Written By DNA Web Team | Updated: May 19, 2018, 05:15 PM IST

 Former diplomat Madhuri Gupta, who had served at the Indian High Commission in Islamabad, was today sentenced to three years in jail by a Delhi court which convicted her for passing on sensitive information to Pakistan's ISI.

 Former diplomat Madhuri Gupta, who had served at the Indian High Commission in Islamabad, was today sentenced to three years in jail by a Delhi court which convicted her for passing on sensitive information to Pakistan's ISI.

Additional Sessions Judge Sidharth Sharma gave her the maximum sentence for the offences of spying and wrongful communication of information protected under the law.

Gupta, who was the Second Secretary (Press & Information) at the high commission, was held guilty yesterday under various provisions of the Official Secrets (OS) Act.

She has been granted bail by the court to allow to appeal against the conviction and the sentence. While convicting her, the court had said that the e-mails "passed on by the accused were categorically sensitive information which could have been useful to the enemy country... and its secrecy was of utmost importance".

Gupta was convicted under Sections 3 and 5 of the Official Secrets Act which attract a maximum sentence of three years and fine or both.

She was also charged with the breach of trust, criminal conspiracy and various other provisions of the Official Secrets Act.

In the style of classic spy novels written by Messrs Forysth or Le Carre, she was a lone wolf who was honey-trapped by ISI and passed off information to her Pakistani handlers.  

The court would hear arguments on the quantum of sentence to be handed down to Gupta tomorrow.

Gupta, who was the Second Secretary (Press & Information) at the Indian High Commission, was convicted under Sections 3 and 5 of the Official Secrets Act which attract a maximum sentence of three years and fine or both.

She was arrested on April 22, 2010, by the special cell of the Delhi Police for allegedly passing on sensitive information to Pakistani officials and remaining in touch with two ISI officials, Mubshar Raza Rana and Jamshed.

Here are 9 facts about her:

1) She worked in the media section of India’s high commission in Pakistan’s capital. Reports suggest she was handsomely compensated for her services by ISI and had been lured in by a classic honey trap.

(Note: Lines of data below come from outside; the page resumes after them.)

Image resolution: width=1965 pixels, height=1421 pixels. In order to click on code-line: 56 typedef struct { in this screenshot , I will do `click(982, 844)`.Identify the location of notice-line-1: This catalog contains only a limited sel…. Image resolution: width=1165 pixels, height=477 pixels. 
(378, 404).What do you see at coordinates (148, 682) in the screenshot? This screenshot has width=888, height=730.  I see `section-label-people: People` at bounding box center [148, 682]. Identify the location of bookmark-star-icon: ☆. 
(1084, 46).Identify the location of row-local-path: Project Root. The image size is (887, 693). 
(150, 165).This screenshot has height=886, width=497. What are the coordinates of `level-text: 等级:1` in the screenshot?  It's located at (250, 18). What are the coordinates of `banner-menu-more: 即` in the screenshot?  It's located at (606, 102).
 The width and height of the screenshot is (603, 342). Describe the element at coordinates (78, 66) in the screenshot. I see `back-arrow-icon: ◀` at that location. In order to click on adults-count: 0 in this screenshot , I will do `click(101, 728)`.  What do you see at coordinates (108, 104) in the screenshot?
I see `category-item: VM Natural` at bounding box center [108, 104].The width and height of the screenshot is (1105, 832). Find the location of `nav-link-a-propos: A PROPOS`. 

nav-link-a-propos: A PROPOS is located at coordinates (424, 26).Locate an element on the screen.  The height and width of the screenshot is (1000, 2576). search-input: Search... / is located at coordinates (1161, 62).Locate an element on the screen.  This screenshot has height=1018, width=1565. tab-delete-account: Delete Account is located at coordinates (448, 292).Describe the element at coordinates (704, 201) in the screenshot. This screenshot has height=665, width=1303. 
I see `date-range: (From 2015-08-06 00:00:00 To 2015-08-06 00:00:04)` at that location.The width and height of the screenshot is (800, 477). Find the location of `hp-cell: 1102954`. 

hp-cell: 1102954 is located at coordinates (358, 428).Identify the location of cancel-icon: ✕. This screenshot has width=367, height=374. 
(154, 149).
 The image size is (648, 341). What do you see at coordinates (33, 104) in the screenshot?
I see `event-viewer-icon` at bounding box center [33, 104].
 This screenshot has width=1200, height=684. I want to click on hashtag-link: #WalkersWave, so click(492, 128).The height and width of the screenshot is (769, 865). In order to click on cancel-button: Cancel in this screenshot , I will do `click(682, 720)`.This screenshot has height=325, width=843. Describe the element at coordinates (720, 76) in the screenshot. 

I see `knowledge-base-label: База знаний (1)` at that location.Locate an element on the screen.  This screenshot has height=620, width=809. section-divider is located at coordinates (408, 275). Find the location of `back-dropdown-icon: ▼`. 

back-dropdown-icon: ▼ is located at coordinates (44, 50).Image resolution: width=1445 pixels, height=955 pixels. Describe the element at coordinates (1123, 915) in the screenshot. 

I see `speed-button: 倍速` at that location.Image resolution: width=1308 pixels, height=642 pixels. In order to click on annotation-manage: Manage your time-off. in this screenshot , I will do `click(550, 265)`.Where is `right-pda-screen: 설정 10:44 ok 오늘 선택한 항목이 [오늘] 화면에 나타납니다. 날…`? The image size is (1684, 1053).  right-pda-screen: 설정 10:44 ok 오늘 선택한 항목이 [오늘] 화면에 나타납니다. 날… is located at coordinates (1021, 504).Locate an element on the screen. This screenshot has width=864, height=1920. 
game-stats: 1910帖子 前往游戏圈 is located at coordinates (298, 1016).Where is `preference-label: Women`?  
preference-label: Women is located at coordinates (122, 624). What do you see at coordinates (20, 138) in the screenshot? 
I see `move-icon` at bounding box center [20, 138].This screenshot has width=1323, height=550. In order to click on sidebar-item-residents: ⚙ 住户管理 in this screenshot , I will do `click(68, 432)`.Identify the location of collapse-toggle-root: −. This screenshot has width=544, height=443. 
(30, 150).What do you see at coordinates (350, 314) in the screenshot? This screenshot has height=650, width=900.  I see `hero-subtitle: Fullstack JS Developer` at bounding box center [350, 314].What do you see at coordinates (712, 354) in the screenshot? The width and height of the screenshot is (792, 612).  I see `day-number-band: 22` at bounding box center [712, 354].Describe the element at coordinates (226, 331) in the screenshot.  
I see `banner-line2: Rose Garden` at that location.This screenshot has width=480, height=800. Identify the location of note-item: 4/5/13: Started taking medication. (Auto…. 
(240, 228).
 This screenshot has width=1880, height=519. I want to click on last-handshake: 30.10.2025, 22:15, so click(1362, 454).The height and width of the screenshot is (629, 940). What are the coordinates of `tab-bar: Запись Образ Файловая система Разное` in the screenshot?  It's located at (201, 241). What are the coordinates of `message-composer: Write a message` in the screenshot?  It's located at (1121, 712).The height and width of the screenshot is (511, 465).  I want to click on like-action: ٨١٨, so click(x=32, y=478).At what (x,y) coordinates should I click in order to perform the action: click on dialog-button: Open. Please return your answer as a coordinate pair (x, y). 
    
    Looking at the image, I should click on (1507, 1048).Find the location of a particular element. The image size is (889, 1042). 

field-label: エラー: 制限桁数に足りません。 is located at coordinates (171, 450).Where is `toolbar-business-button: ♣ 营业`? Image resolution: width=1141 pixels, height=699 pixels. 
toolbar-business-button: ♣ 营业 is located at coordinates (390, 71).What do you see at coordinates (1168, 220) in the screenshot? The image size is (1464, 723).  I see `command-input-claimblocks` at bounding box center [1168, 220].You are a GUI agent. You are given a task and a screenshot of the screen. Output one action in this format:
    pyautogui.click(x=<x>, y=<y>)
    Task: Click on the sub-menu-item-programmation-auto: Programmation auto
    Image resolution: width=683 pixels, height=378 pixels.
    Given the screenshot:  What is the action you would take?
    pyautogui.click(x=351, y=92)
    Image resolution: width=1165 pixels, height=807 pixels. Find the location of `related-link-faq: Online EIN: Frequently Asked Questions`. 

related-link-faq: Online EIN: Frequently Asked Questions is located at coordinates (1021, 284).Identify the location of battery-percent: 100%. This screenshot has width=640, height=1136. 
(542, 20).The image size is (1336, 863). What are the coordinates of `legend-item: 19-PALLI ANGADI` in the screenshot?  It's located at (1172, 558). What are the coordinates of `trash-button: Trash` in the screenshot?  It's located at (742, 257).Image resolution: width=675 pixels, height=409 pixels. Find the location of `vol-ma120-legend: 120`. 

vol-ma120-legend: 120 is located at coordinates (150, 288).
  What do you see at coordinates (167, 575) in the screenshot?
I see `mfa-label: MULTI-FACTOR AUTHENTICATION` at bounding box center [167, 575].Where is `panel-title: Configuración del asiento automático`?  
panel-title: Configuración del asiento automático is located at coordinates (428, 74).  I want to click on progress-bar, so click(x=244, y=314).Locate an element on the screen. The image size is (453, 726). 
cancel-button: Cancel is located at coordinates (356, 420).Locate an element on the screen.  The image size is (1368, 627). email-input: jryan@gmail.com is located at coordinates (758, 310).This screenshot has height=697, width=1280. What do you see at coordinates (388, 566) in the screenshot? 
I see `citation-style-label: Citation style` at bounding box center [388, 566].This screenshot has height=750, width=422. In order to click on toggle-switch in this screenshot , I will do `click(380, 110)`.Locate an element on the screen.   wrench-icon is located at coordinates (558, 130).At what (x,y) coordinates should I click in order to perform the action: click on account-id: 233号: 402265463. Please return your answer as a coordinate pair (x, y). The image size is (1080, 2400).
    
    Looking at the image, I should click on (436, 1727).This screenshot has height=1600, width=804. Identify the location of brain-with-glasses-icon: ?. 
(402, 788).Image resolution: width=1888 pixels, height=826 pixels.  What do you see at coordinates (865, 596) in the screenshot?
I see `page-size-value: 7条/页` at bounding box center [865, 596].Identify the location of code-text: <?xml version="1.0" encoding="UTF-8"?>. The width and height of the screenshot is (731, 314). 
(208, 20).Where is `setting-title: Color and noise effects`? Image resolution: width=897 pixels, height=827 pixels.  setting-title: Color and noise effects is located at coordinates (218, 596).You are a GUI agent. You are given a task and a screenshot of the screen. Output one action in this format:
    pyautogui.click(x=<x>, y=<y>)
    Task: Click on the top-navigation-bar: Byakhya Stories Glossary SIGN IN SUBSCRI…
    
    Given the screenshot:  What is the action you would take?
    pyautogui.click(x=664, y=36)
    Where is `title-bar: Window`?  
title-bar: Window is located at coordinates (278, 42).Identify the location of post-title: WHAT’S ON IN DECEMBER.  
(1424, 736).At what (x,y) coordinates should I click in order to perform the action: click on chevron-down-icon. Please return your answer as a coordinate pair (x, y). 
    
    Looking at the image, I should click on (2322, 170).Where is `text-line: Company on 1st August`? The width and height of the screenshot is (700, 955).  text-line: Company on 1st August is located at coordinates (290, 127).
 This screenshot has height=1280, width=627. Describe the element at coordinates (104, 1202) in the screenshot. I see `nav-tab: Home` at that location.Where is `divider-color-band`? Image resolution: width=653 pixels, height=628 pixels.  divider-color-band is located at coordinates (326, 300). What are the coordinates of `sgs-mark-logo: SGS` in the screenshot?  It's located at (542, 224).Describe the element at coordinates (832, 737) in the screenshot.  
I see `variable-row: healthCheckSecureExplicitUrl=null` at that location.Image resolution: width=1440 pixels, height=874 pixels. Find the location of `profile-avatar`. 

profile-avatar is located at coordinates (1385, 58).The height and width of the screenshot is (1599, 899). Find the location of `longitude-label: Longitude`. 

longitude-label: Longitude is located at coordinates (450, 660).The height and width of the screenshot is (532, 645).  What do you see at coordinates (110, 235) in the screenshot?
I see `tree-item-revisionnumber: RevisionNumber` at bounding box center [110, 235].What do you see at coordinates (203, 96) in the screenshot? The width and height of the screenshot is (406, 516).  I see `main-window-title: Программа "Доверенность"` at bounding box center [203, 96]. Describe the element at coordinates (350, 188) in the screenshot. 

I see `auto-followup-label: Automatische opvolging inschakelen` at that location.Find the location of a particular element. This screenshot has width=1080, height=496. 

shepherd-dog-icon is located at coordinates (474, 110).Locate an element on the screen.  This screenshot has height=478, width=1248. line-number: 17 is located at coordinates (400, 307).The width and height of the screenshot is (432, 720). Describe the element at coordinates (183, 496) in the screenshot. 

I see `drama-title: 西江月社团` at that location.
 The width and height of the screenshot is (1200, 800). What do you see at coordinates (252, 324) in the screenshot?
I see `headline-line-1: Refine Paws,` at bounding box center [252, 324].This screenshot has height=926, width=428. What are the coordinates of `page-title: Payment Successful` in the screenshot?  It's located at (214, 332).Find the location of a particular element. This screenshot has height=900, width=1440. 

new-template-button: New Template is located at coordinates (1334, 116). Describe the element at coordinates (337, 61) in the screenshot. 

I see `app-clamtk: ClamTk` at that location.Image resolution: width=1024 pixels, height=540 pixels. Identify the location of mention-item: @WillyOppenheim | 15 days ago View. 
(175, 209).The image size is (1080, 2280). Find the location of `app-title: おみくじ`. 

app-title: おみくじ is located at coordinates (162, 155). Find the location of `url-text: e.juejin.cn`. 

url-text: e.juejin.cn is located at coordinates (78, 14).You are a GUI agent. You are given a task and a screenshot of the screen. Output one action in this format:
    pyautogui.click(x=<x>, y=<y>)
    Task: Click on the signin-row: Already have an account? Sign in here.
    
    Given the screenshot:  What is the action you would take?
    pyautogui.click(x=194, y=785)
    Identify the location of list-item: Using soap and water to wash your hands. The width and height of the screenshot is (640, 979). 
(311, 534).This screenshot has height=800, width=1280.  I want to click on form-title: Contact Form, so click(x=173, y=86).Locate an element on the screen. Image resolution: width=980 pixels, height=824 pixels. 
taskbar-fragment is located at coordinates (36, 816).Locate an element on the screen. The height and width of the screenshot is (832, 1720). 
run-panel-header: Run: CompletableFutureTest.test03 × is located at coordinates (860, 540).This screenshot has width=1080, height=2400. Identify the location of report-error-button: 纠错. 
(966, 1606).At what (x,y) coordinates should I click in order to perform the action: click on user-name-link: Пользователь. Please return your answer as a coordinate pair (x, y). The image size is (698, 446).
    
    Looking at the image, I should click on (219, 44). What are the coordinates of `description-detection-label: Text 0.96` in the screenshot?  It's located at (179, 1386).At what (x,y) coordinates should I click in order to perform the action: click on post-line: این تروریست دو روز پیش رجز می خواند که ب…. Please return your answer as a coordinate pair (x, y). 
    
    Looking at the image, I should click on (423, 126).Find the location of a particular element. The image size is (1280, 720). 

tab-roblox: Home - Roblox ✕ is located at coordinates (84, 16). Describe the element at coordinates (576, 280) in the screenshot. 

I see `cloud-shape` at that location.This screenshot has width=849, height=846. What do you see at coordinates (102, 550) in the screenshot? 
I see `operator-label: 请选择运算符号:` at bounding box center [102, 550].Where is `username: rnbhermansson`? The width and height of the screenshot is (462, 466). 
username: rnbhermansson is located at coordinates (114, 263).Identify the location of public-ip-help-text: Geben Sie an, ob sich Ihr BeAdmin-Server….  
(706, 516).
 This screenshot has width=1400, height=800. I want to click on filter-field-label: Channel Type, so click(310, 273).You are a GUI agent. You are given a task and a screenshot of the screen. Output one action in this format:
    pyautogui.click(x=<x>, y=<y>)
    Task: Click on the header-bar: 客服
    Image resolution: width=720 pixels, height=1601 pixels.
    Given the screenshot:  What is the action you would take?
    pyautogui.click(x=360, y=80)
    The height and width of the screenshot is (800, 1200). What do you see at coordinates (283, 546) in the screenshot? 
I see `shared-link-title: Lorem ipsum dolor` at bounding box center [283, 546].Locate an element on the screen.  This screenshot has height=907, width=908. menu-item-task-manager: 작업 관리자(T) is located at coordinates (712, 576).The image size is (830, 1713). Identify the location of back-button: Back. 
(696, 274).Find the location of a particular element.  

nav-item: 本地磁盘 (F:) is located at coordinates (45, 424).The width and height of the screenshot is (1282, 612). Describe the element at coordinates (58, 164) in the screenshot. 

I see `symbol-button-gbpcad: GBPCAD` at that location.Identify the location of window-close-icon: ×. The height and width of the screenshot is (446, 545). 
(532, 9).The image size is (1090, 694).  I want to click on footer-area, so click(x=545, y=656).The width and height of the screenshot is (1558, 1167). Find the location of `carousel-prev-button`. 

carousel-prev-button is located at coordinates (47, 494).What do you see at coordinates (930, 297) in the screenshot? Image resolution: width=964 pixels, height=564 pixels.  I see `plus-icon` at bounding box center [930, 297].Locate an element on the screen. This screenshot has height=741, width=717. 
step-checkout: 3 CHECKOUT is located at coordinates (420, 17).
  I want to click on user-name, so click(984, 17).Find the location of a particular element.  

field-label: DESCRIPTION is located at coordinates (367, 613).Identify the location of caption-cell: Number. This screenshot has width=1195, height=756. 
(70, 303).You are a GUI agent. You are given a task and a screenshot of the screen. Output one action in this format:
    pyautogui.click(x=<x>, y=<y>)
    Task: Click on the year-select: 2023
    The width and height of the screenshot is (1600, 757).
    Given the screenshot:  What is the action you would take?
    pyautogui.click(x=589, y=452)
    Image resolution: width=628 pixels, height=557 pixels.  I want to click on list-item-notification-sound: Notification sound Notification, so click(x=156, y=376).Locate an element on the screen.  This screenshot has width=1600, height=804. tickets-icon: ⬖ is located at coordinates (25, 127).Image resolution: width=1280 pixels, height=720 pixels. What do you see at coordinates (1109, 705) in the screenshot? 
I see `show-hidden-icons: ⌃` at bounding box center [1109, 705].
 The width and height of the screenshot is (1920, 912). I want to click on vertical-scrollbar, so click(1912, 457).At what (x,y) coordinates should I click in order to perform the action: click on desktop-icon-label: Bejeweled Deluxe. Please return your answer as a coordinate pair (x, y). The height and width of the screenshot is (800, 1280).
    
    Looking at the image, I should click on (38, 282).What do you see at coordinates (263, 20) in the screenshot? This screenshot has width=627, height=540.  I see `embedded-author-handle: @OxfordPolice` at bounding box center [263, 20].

2) She had been described as ‘brash and fearless’ and was looking forward to a plum diplomatic posing in London or Washington.

 

3) She worked with the Ministry of External Affairs for 27 years where her colleagues praised her ‘intellectual acuity’ and she also showed a keen interest in Sufism. She had also begun doctoral work on the Persian Sufi poet Rumi but never completed her PhD.

4)  Prior to Pakistan, she was posted in Iraq, Liberia, Malaysia and Croatia. Her knowledge of Urdu was one of the primary reasons she was picked for her assignment. Her main job was to scan Pakistani media and make two daily dossiers interpreting the developments.

5) She came under the scanner six months into her posting.  When she joined the service, she was desperate for a posting in Moscow, but she didn’t get her dream job.

6) She was seduced, it seems by one of her handlers was reportedly a man called Jim allegedly an alias for Jamshed. The chargesheet contains an email to that effect, which supposedly carries proof her of her romantic entanglement.

7) In fact, when New Delhi woke up to that the fact that she had ‘turned’, they false-fed her information. She was arrested when she returned to India, ostensibly to help prepare for a SAARC summit in Bhutan that year.

8) An investigatory officer told Caravan that Gupta ‘willingly’ disclosed details of her email account and allegedly even agreed that she passed information to Pakistan agents.

9) In an email, she wrote that she was bewafa (disloyal) that Jim had a ‘strong objection’ to her socialising with Pakistanis and wrote: “Till we are married and till I am in the present job I have to behave and live accordingly but Jim has strong objection to my socializing with any Pakistani. Why does he have such a poor opinion of his own people? In any job that I take up this attitude of Jim will be a big hurdle. I am not used to just sitting at home in purdah. After marriage he will neither socialize himself nor let me socialize with anyone.”